R is a language and environment for statistical computing and graphics. It is also free and open source. And it is also a very impressive piece of software which has a healthy community behind it and the code-archive called CRAN has many gems.

IBM is doing a 3-part series of articles on the usage of R called 'Statistical programming with R'. At the moment 2 of the articles have been put online:
Part 1. Dabbling with a wealth of statistical facilities
Part 2. Functional programming and data exploration
Part 3 will focus on finding patterns in large data sets.
Each article ends with an extensive list of resources and links (not just R-related!), also not to be missed.

These can serve as a perfect introduction to R and statistical software in general. And who knows... Doesn't a Flash front-end to R sound really nice? :) It doesn't sound impossible...

October 06, 2004

FlashGoddess at NASA

Jenny Mottar is working at NASA headquarters, developing touch screen interfaces and exhibit designs. From what I've seen of the screen shots, I'd really like to see more. Read her interview on FlashGoddess: Jenny Mottar Spotlight

Learning OOP in Flash

My quest for OOP nirvana continues. Today, I pulled out an old java book and read the chapter on OOP. It helped a lot, because it was written for an audience with experience in C. Synapses have been firing like crazy, and I'm starting to get more of a deep understanding of how class an subclass really work in OOP.
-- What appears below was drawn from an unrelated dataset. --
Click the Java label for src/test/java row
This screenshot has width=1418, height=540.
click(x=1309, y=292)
One statement that really rang bells for me was that using classes is "a way of giving user-defined types the same privileges as types that are built in to the language."
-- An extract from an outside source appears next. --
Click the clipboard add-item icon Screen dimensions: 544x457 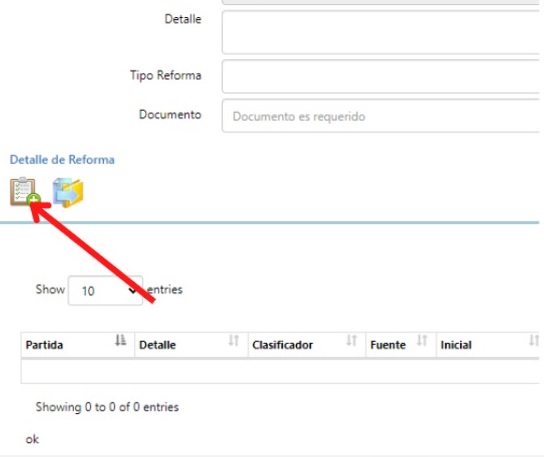[25, 192]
I have a long way to go, but I feel like I'm making progress.

I still have problems with the terminology of superclass and subclass. I found these definitions enlightening:

"class = a data type

extend = to make a new class that inherits the contents of an existing class.
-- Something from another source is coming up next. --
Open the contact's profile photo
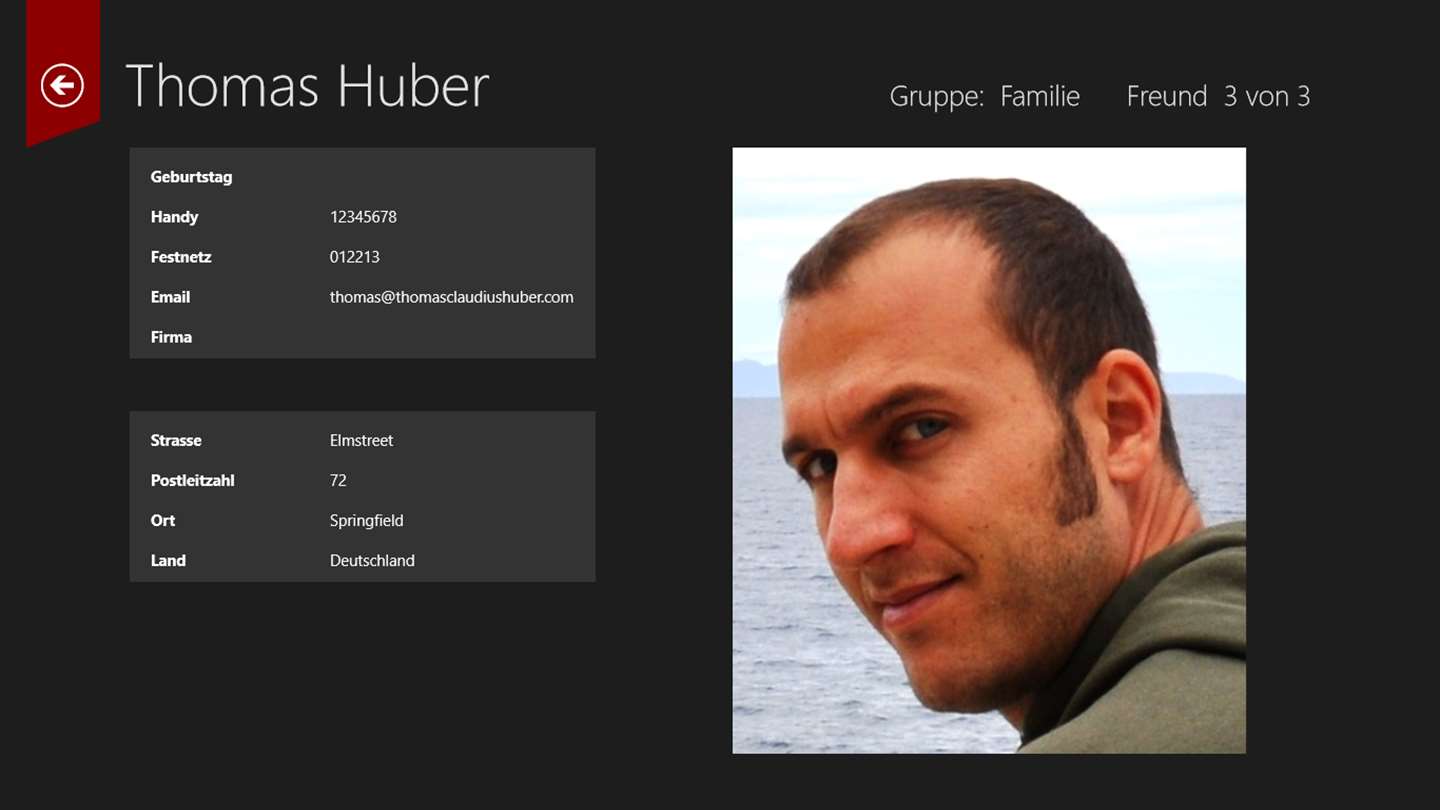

superclass = a parent or "base" class. Superclass is a very poor choice of name as it wrongly suggests the parent class has more than the subclass.

subclass = a child class that inherits, or extends, a superclass"

~Peter van der Linden, just Java, 1997

October 05, 2004

Linkup Central

This looks very useful: Linkup Central. Perhaps we'll give it a try for our next event.

~via Social Twister

The Cell Project

The Cell Project has begun in earnest. On Monday, Frances gives the pre-assessment quiz to 7th grade classes. We're eager to see the results.

October 04, 2004

That which we call a subclass, by any other name...

.. would make more sense.

ActionScript is not my first "programming language", and a lot about actionScript (and Flash in general) has confused me over the years. The whole subclass and superclass is a case in point.

It's the use of "sub" that I find distracting. "Sub" usually implies a smaller part of a bigger body. In my first programming classes, a subroutine was used to encapsulate the code of a larger routine. In most of what I've read on OOP in ActionScript, it seems almost as if "sub" is being used in a taxonomical sense, since most examples are fairly taxonomical. For example, there may be a class for "vehicle" and a subclass of "car", which extends the vehicle class. So, while car is a subset of all vehicles, is the car class really a subset of all vehicle classes?

I could be completely wrong on this, but I like to think of a superclass as a "base class" and subclass as an "expanded class".

For the sake of clarity, I've rewritten the tootsie roll example ;-)

Let's say that tootsie rolls are the base class. Add a hard candy shell and a stick, and we have an expanded class. Hmmm...I must be hungry.

Time for me to get something to eat, and think more about this later.

October 01, 2004

How Do You Test Your Code?

I've been working with Flash for a long time, and I've accrued some habits for testing and debugging as I develop in Flash. Yes, I like to work in the Flash IDE. I use trace a lot. But I also use a technique I started during my very early explorations with Flash: in project prototypes, I output to text fields on the stage during testing. I can visually lay out elements that I want to track with various user interactions that way. My teachers and professors drilled into me the impulse to constantly test my code. Write a line, test it.

Flash developers are a diverse and creative lot. How do you test and debug?